Business leaders have little patience for theater; they deal in results. And the results of recent tariff wars are dismal. Supply chains have been rerouted but not truly “reshored.” Inflation ticked slightly higher — by one estimate, removing the China tariffs could have shaved about 0.3 to 1 percentage point off U.S. inflation, a modest help when inflation was running hot. Relationships with allies were frayed and then hastily mended. Geopolitical tensions were inflamed, not eased. And not a single major economic challenge of the 2020s — from AI-driven job disruption to climate change to pandemic resilience — is solved by import taxes. Tariff wars, in the end, are a distraction masquerading as a solution.
Time to exit the stage
The evidence is overwhelming: contemporary tariff wars are exercises in preserving myths. They operate on the false premise that blocking foreign goods will inevitably boost domestic prosperity. In practice, they’ve amounted to economic self-harm — a form of nationalist grandstanding that leaves everyone a loser. From the U.S. and China to post-Brexit Britain, the pattern repeats: promises of revived industries, followed by the reality of higher costs, lost jobs, and bitter aftertaste.

Parts of the exercise:
A. Answer these questions from the piece on tariff wars:
(i) By one estimate, how much could removing the China tariffs have shaved off U.S. inflation?
(ii) What does the piece say tariff wars are, in the end?
(iii) On what false premise do contemporary tariff wars operate?
B. Carry the piece on tariff wars further, starting right after its final sentence about higher costs, lost jobs, and bitter aftertaste.

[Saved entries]
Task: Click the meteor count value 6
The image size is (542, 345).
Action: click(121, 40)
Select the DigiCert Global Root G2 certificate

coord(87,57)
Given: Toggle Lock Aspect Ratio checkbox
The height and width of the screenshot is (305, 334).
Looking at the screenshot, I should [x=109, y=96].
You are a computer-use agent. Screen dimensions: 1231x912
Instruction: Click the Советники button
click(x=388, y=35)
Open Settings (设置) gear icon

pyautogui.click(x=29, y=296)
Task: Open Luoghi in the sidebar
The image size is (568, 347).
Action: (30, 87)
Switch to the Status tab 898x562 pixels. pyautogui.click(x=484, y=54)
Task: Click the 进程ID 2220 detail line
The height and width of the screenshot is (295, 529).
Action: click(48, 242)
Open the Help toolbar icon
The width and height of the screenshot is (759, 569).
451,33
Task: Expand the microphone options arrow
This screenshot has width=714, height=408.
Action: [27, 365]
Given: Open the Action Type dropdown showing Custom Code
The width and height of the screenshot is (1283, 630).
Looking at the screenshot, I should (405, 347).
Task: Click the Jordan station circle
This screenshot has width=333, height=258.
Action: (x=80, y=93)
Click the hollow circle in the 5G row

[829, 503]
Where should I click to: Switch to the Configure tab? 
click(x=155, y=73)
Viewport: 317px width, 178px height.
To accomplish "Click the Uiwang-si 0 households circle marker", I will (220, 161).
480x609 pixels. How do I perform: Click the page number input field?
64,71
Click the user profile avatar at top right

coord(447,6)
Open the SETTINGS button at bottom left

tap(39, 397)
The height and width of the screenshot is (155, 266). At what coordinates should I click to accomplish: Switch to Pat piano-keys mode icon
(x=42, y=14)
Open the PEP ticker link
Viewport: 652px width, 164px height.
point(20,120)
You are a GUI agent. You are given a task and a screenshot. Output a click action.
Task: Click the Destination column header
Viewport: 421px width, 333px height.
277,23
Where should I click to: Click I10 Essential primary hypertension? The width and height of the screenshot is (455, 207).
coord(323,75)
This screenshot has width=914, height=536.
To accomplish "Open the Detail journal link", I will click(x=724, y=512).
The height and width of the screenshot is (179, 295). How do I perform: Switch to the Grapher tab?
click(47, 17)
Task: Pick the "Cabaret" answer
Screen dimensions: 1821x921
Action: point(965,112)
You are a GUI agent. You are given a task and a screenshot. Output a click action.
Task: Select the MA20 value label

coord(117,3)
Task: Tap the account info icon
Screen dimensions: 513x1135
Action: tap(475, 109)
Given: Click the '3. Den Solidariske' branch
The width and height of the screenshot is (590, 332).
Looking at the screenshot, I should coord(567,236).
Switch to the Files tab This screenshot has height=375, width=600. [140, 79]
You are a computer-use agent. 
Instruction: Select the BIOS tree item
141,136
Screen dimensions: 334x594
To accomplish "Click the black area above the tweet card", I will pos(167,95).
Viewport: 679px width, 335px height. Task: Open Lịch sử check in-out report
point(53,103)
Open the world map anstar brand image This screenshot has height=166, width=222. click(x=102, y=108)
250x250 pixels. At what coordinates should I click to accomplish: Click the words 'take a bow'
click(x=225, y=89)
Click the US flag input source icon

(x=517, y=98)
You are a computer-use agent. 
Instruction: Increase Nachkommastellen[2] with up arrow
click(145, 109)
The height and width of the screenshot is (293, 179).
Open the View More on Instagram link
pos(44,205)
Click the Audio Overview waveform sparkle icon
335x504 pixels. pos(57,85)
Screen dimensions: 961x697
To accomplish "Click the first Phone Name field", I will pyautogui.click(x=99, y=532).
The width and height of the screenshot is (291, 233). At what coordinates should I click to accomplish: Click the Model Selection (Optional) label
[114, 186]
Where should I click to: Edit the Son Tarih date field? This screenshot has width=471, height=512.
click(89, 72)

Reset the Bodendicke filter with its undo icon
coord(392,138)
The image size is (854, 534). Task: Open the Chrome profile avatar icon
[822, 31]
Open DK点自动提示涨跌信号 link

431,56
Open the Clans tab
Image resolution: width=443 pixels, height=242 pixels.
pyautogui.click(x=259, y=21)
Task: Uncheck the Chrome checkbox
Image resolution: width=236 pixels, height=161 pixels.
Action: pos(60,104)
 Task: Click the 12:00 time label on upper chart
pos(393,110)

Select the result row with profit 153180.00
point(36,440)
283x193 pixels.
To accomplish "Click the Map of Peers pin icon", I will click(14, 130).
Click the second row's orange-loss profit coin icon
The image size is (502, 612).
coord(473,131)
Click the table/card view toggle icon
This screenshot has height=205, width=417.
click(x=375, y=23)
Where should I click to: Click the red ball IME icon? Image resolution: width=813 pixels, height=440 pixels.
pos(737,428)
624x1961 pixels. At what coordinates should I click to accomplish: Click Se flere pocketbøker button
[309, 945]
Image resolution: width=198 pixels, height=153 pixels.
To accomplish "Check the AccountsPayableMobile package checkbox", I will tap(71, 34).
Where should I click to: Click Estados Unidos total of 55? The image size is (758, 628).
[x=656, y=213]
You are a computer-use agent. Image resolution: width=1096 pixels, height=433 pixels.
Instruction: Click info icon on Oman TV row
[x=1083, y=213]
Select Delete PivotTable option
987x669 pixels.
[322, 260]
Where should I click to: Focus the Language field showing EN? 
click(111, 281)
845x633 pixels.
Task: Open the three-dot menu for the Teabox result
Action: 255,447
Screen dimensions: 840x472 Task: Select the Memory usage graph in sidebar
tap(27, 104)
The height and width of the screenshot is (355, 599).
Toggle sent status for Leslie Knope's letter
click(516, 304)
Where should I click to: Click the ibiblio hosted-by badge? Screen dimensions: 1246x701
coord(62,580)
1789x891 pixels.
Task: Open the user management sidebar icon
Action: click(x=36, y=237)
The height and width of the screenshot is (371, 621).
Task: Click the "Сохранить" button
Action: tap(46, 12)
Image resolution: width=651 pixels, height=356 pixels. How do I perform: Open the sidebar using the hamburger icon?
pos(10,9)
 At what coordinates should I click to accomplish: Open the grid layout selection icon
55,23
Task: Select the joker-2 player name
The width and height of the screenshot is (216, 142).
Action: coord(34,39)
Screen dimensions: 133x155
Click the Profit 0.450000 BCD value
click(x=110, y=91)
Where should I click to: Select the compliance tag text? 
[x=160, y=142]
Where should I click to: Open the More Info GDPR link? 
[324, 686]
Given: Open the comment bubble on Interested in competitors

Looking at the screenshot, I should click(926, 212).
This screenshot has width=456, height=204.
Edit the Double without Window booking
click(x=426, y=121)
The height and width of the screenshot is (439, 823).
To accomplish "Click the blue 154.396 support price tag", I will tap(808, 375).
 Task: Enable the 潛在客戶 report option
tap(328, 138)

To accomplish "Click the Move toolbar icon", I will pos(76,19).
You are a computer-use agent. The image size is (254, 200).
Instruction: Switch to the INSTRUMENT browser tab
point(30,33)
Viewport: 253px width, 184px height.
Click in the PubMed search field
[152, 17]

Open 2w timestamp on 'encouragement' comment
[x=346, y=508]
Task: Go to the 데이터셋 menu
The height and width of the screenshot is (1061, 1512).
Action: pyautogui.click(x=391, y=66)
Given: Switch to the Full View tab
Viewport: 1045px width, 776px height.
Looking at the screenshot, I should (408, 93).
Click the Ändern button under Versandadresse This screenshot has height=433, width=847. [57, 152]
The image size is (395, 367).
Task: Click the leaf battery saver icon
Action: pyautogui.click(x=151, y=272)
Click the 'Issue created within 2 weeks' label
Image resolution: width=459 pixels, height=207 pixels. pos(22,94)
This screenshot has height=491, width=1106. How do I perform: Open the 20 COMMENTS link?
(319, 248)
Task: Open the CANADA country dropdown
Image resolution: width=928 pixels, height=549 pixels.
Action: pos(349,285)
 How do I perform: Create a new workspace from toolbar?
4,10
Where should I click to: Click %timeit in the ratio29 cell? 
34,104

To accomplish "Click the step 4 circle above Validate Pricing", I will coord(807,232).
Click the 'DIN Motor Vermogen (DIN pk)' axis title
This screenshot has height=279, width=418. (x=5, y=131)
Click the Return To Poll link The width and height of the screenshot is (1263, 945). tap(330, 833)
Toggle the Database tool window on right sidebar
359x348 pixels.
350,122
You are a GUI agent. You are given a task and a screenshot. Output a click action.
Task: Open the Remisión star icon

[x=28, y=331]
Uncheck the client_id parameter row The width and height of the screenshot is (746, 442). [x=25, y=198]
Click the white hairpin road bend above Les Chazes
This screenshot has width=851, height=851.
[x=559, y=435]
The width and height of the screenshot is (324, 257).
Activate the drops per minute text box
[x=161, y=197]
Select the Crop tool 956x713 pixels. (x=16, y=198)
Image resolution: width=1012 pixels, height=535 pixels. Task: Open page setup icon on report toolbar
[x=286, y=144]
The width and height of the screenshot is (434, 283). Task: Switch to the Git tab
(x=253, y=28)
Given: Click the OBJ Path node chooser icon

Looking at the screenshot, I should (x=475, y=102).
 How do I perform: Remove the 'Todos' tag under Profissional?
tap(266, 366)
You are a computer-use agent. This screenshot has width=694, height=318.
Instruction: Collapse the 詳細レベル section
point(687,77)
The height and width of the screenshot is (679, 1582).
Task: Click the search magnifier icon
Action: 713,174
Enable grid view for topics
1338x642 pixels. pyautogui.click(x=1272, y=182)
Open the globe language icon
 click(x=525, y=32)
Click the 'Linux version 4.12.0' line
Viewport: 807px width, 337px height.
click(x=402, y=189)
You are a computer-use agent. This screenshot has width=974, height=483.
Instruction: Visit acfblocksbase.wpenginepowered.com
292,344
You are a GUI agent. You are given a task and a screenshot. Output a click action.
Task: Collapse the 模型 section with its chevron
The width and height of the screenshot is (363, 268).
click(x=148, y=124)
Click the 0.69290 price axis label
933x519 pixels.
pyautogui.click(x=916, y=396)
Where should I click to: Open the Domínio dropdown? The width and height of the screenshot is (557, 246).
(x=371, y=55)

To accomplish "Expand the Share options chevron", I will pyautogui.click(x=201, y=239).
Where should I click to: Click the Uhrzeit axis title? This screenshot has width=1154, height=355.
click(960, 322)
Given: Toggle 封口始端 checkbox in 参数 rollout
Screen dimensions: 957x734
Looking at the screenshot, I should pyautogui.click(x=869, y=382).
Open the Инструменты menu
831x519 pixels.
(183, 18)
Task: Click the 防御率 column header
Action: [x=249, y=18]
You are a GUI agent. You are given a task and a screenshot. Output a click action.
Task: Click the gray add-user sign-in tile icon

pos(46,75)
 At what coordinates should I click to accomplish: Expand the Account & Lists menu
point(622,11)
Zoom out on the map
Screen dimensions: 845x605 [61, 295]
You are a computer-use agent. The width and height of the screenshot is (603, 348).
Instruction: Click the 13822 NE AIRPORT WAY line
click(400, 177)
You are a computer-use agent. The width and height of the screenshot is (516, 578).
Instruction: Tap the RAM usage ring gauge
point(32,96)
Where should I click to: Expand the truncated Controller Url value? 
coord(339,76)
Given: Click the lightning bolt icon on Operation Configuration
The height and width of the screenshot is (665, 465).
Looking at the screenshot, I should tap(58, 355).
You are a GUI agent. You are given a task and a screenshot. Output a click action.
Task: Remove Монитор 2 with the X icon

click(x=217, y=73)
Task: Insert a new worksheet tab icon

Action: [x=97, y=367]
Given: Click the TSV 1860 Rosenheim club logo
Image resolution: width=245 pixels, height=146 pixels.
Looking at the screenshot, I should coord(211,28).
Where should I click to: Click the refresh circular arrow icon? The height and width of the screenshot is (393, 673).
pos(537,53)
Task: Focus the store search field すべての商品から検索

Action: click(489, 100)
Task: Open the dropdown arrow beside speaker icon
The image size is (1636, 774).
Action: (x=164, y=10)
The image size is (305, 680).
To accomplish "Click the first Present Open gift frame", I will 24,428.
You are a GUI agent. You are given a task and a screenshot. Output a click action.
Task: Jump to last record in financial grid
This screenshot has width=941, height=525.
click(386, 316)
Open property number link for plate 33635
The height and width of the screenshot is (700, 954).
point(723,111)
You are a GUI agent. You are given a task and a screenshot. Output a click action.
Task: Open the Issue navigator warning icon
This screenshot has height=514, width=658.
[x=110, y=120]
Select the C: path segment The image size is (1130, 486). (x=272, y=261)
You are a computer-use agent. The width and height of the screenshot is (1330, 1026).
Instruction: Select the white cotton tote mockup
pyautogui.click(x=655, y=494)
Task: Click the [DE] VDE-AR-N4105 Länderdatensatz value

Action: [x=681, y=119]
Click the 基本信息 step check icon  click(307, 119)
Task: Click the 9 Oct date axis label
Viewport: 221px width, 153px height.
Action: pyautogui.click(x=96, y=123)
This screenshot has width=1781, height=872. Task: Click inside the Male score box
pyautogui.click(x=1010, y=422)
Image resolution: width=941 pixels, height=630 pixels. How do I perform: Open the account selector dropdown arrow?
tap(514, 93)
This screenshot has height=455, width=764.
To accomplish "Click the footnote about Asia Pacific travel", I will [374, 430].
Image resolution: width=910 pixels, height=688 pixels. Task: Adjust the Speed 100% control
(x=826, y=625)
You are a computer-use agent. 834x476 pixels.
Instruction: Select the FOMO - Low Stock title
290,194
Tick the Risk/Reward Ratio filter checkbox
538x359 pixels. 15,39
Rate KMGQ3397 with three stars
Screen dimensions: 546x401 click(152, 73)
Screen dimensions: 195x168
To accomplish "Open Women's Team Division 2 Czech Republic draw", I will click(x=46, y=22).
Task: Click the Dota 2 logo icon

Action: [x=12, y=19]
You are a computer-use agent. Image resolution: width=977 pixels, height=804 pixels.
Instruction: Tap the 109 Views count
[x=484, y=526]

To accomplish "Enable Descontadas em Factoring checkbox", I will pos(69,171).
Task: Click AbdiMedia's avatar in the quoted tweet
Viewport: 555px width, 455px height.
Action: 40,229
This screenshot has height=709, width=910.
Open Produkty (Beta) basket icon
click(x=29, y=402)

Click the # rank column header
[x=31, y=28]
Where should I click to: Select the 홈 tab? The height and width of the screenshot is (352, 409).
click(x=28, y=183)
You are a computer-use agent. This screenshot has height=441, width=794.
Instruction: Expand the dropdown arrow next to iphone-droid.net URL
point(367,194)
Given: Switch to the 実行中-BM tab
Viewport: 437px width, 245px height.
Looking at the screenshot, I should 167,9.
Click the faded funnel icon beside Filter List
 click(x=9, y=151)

Answers to this exercise:
A.
(i) About 0.3 to 1 percentage point.
(ii) A distraction masquerading as a solution.
(iii) That blocking foreign goods will inevitably boost domestic prosperity.

B.
It’s time we recognize tariff wars for what they truly are — performance art, not economic policy. They are loud, dramatic, and superficially satisfying to some, but they don’t solve our real problems. Our global economy has outgrown these 19th-century antics. Business leaders understand that competitiveness comes from innovation, efficiency, and human capital, not from fortresses of tariffs. Policymakers should focus on strategies that actually deliver: smarter trade agreements, worker retraining, R&D investment, coordinated supply chain security. Those may not grab headlines like a tariff announcement, but they pay dividends in the long run.
In the theater of tariff wars, we’ve watched act after act of the same play — Protecting Jobs in name, Preserving Myths in truth. It’s a play we can no longer afford to stage. The next time a politician thunders about new tariffs to save the economy, remember the lessons of recent years. Tariff wars are easy to start, impossible to win, and costly to all. In lieu of real solutions, they offer only the illusion of action. And as any savvy businessperson will tell you, illusion is a poor substitute for strategy. The curtain must fall on this economic theater. It’s time to exit the stage and move forward into a future based on reality, not rhetoric.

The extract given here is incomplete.